## Document section
[start]
For a long time, we have been told, naively or intentionally, that football is just a game. Just twenty-two players chasing a leather ball on green grass, governed by a referee’s whistle and ninety minutes of honorable sports competition. But what if someone told you that this ball is a tool for building nations, a weapon to topple dictatorships, a spark to ignite wars, and a mirror reflecting the deepest ethnic and political divisions in human societies?

Here, in this complex space where ideology intersects with passion, stands the book “Football Against the Enemy” by British journalist and author Simon Kuper, as one of the most important works written in the history of both sports and political journalism. This is not just a book about tactics, goal statistics, or the golden biographies of stars; rather, it is a profound anthropological journey into the human soul, and into how the masses and regimes employ this sport to shape their identities and settle their scores.

The Journey Begins: A Backpack, a Shoestring Budget, and a History-Changing Question

In the early nineties, specifically in 1992, the world was going through a difficult transition. The Berlin Wall had just fallen, the Soviet Union had disintegrated into scattered republics searching for their identity, regimes in South America were trying to recover from years of military repression, while Africa was feeling its way toward fragile democratic transitions. At this turbulent time, a 22-year-old, freshly graduated from Oxford University, decided to pack his backpack with a budget not exceeding five thousand pounds sterling to travel across 22 countries around the world. His goal? To prove a theory that seems crazy at first glance: “Football is not on the margins of society; it is at its core.”
[end]
## Listed records
[start]
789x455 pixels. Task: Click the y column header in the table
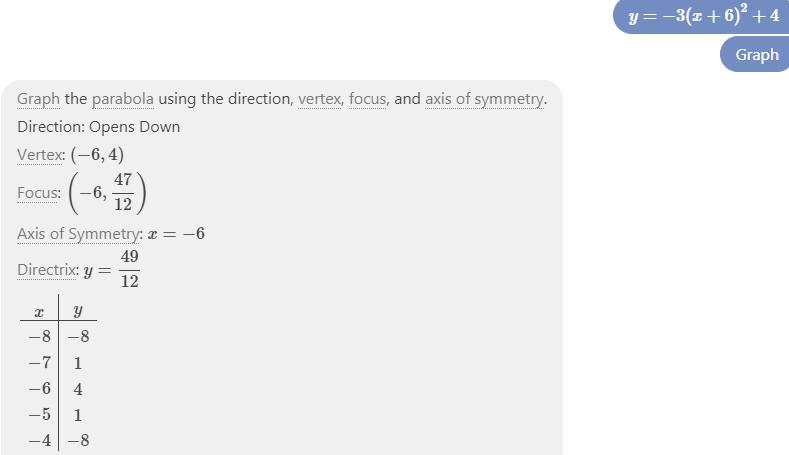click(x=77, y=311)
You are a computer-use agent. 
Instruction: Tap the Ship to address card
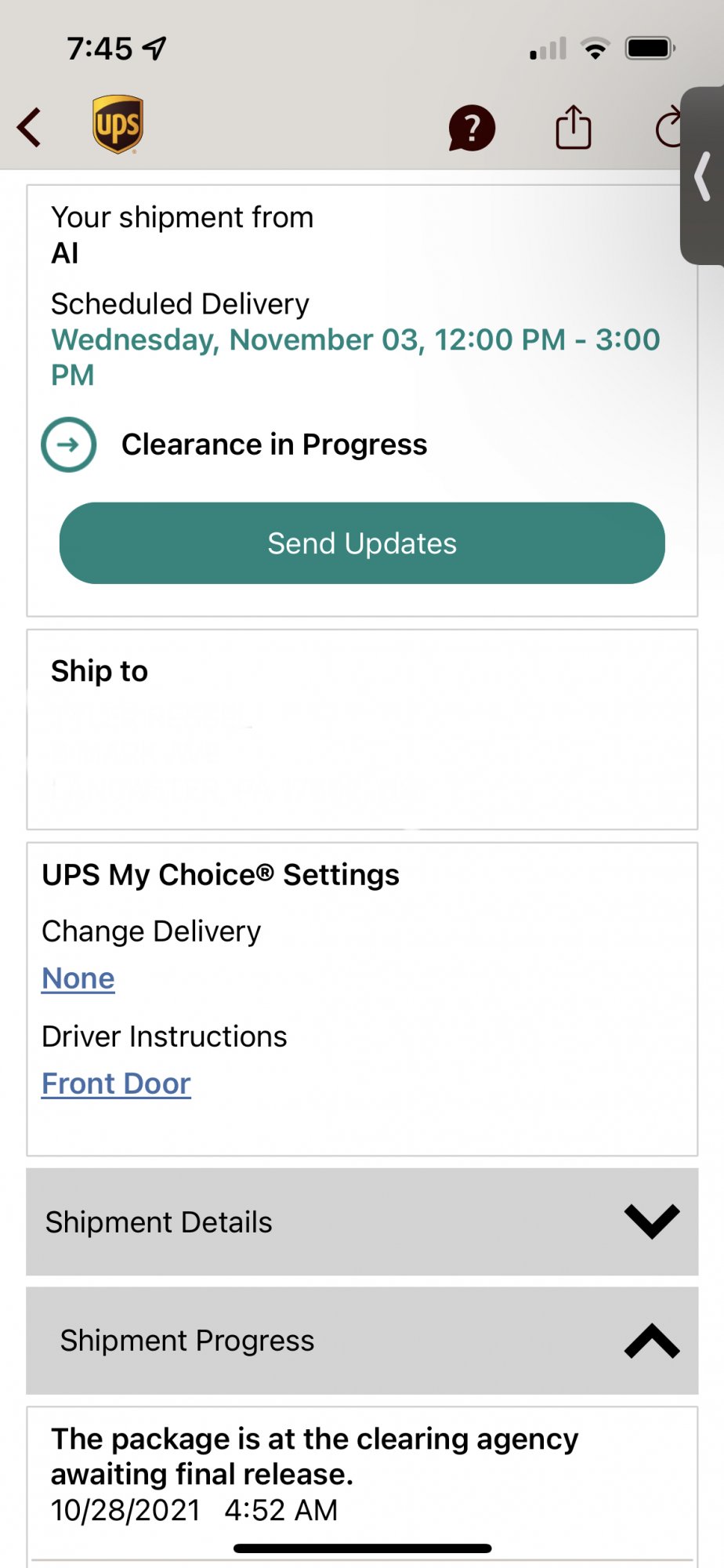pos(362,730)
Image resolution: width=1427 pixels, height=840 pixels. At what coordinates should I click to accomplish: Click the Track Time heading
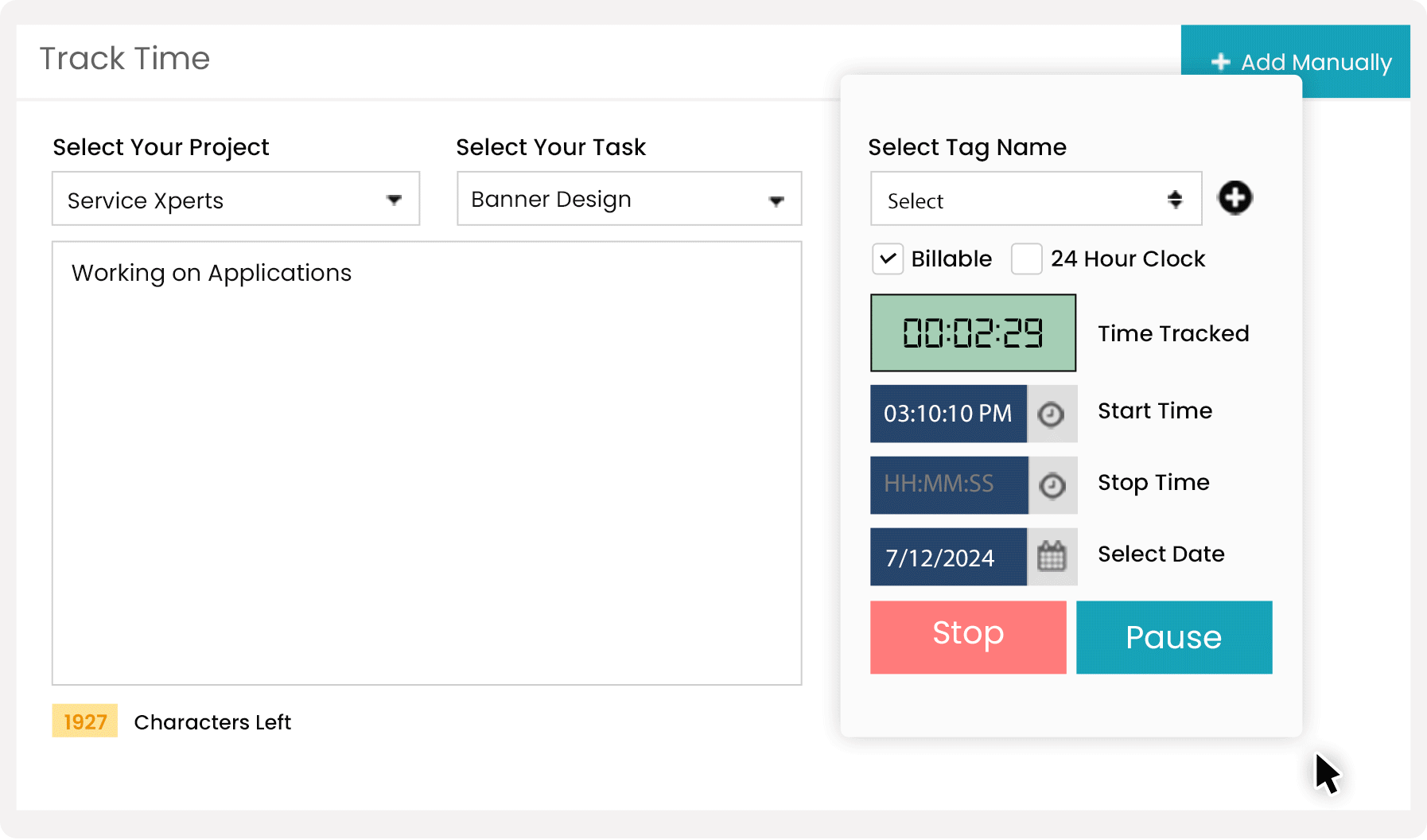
[end]
[start]
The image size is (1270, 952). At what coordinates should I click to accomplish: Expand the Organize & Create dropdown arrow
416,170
[end]
## Task A
Print the entries from the line with "789x455 pixels. Task: Click" up to and including the line with "Image resolution: width=1427", word for word, leaving out the pictures.
## Task B
Proceed with the article on football and politics from the point where it stops.

## Exercise answer A
789x455 pixels. Task: Click the y column header in the table
click(x=77, y=311)
You are a computer-use agent. 
Instruction: Tap the Ship to address card
pos(362,730)
Image resolution: width=1427 pixels, height=840 pixels. At what coordinates should I click to accomplish: Click the Track Time heading

## Exercise answer B
Simon Kuper was not looking for beautiful goals; he was looking for the “enemy.” In every city he visited, from Buenos Aires to Moscow, and from Cameroon to Scotland, there was an “enemy” against whom wars were fought in the stadiums. The book, published in 1994 and winner of the William Hill Sports Book of the Year award, established an entirely new style of writing. Kuper was a pioneer in what we might call “geopolitical sports journalism.” He broke the illusory golden rule constantly repeated by conservative football commentators: “Politics must be kept out of sports.” Kuper proved, conclusively, that politics and sports are conjoined twins, and that attempting to separate them is nothing but a fatal surgical operation on the soul of the game.

Stadium Diplomacy: When the National Team is the “State”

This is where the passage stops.